Hello!
My situation is very similar to the one presented here Accessing GitHub API.
This is a years old topic so I wanted to validate if the response is still the same.
If it is there is one thing that I don’t understand, why when I create the social connection to github I can selected github scopes? If I will never be able to use them.
The IDP (github) access tokens are available via the management API. This operation is covered here:
If you have a similar use-case as the thread you linked, specifically the part about wanting to do this all from a react (or similar client side) application, then the thread is still relevant. The issue here is that SPAs have very limited access to the management API, due to their public nature.
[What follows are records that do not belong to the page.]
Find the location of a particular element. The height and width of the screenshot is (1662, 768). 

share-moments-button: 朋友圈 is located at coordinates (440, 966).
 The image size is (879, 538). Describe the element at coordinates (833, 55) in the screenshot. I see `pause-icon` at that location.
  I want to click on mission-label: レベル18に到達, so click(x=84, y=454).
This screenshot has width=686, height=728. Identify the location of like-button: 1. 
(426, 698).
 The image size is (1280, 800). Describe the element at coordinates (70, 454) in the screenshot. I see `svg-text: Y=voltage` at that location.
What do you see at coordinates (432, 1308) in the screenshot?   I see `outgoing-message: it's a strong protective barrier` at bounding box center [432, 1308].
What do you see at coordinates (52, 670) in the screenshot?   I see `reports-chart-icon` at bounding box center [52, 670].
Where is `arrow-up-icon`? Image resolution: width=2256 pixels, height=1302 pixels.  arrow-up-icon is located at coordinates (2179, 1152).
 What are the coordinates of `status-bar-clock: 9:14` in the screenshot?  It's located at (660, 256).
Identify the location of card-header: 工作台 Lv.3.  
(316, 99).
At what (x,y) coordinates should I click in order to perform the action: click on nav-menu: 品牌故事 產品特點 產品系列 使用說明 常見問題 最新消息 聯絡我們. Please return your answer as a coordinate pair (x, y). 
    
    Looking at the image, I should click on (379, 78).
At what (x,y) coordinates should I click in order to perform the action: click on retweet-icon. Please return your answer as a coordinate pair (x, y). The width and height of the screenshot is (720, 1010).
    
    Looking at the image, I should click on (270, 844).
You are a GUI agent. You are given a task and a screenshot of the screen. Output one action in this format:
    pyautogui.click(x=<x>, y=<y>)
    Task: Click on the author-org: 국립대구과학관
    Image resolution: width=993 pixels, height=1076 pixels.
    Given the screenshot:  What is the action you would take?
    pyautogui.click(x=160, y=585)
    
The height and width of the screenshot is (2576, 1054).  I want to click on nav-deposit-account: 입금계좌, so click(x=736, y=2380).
If you have a backend or API you can proxy the request through there, making this possible via the doc I just linked.
Hello Dan, thanks for your help.
Does this proxy server need to be in the same domain as the SPA? Or can I have the following scenario?
User opens the SPA (my-spa.com) and gets an access token against my configured SPA app in Auth0 (e.g. abc.us.auth0.com), using Github credentials. (described here)
SPA makes a requests to my API (my-proxy-server.com) using the access token from step (1)
The proxy server validates the user access token from step (1) and extracts the user_id
The proxy server gets a Management API JWT token with scopes (user_idp_tokens) using Machine to Machine credentials (described here)
The proxy server calls /api/v2/user/{user-id} (described here) to get the Github token corresponding to the user.
The proxy server uses the token from step (5) to create a repo in Github in users behalf.
I think steps 4,5 and 6 are ok. My main concern is if I can send the access token to the proxy server if is in a different domain from the SPA (e.g. my-spa.com and my-proxy-server.com), these are steps 2 and 3.